To muddy the waters so they don’t get the impression you’re paying out on them, you can always add the traits of those you see in the shopping malls.
Shopping malls are a gold mine for behavioural traits, from the very worst tantrum thrower to the best behaved. For my money and proven time and time again, those well-dressed, very well-behaved children are purely evil.
With the tantrum thrower, what you see if what you get.
With the well-behaved, you spend all of your time watching your back and waiting for the knife to penetrate your spine between the fourth and fifth vertebrae. You just know instinctively they’re medical school prodigies.
Of course, there are one or two good children, Santa has to have a reason for existence, but they are like 1,000 ounce gold nuggets; very, very hard to find.
I’m back home and this story has been sitting on a back burner for a few months, waiting for some more to be written.
The trouble is, there are also other stories to write, and I’m not very good at prioritizing.
But, here we are, a few minutes opened up and it didn’t take long to get back into the groove.
Chasing leads, maybe
Monica, from the last interrogation, had brought a file. It looked the same as the last one she brought with her, the one with my name on it.
This time it was thicker.
Intelligence gathering at its finest. There’d be stuff in there that even I didn’t know about me.
She didn’t open it, just looked at me.
“What have you been doing?”
“Working?”
“For whom?”
“Nobbin, of course. I am now assigned to his section. Did you do that?”
“He did. He tells me you’re working on the O’Connell investigation.”
“Is that what it’s called. He never told me that. And I had to find out where I’d been assigned by logging onto a computer. An email or letter would have made my life a little easier.”
“You’re just lucky you’re still working here. Now, tell me more about this Severin character.”
“I told you everything I knew the last time you spoke to me. Apparently, you seemed to know who it was. Perhaps you might tell me, too.”
“It’s…”
“And,” I interrupted, “don’t tell me it’s above my pay grade. I was potentially working for traitors and could have finished up in jail for treason.”

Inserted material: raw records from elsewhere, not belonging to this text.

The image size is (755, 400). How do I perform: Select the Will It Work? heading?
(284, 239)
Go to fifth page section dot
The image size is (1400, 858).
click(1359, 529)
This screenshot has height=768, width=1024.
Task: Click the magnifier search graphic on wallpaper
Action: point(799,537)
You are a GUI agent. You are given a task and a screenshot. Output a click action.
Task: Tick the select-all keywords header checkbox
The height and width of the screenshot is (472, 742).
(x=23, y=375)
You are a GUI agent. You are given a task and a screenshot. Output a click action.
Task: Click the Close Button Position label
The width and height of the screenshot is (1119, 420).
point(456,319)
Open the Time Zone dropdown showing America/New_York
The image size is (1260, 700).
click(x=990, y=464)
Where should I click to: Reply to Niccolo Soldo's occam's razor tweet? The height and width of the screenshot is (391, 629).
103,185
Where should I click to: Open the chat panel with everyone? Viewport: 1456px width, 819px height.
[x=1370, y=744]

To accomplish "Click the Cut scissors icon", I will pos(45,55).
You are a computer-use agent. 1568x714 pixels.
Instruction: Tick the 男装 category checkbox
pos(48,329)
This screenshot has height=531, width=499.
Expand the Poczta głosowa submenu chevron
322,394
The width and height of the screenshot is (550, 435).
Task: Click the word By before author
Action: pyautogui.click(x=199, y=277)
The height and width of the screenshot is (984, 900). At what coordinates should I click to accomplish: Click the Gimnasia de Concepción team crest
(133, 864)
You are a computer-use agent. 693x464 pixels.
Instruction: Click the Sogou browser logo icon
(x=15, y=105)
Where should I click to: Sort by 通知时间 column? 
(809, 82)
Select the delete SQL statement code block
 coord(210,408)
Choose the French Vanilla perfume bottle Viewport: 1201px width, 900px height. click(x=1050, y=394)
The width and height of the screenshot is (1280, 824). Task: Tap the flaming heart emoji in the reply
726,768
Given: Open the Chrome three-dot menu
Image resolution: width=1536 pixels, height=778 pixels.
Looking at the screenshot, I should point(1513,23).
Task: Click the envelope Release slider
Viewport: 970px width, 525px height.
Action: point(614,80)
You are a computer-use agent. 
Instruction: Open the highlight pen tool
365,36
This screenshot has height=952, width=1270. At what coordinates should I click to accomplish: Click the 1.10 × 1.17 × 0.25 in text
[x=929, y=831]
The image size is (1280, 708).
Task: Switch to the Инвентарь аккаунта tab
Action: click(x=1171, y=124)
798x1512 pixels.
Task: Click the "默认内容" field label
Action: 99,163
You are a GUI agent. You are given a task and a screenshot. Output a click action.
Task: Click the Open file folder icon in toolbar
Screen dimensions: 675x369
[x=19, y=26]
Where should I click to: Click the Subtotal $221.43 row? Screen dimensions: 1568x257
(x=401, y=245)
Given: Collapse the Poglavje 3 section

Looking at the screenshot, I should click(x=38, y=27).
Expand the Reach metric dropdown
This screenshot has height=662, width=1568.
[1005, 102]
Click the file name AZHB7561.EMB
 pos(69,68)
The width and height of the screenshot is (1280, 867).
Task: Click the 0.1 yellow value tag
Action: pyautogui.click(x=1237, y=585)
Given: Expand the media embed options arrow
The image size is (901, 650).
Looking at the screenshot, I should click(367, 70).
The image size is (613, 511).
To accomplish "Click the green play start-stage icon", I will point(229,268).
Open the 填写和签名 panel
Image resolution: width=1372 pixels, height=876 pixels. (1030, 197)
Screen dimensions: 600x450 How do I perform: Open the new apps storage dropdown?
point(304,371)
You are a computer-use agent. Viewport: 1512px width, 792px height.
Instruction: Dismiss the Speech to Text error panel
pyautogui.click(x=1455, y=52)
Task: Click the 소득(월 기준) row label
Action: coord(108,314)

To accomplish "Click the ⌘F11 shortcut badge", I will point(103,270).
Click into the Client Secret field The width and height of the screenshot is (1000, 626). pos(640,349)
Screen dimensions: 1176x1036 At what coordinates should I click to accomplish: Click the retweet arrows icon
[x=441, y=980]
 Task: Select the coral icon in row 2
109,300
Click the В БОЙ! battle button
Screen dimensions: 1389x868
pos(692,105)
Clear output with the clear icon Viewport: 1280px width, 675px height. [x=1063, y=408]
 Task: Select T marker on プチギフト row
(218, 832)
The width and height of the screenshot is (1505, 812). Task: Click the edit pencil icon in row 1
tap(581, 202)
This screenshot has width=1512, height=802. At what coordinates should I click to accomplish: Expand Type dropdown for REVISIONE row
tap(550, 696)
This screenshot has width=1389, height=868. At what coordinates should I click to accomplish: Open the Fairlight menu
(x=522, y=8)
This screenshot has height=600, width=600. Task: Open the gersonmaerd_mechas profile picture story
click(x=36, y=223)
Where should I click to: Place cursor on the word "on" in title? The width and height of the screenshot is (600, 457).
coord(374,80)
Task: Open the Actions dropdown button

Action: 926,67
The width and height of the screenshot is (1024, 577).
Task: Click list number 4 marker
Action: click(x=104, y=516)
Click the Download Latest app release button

“You might still get there.”
Then why hadn’t she had me arrested and thrown in a dungeon the last time we met? There was an easy answer to that question. She needed me out in the field. Nobbin needed me in the field. They presumably needed me to remain available to Severin for whatever reason.
“What do you want?”
She opened the file, turned a few pages, and stopped at a yellow sheet of paper. I wasn’t able to read it upside down, but it had very small spidery writing on it.
Then she looked at me again.
“Some secret documents appear to have gone missing. We believe that is to say Director Dobbin thinks these may have been on a USB drive that was in the possession of O’Connell at the time of his death. You were there at the time of his death. You can see where this is going…”
No matter which answers I gave it was the wrong one, which led to do not pass go and do not collect two hundred dollars, or pounds as the case may be.
“I haven’t got it, and he didn’t tell me where it was, and I saw him die.”
“If you say so.” She went back to the file and turned some more pagers.
“What do you mean?”
She looked up. “So far, there’s no body been recovered, or any evidence there was a shooting where you said it was.”
“Are you trying to tell me he’s alive, because if you are, then I must be a very poor judge of people who have no pulse. He was not about to get up and walk away.”
“Did you see the body removed?”
Now there’s an interesting point. I had done as I was told and left when told to. I assumed Severin would sort the problem out, in fact, hadn’t he called in the cleaners? I saw a white van.
Actually, when I thought about it, I had no idea what happened after I left. And, now that I remember, I didn’t see anyone get out of the white van.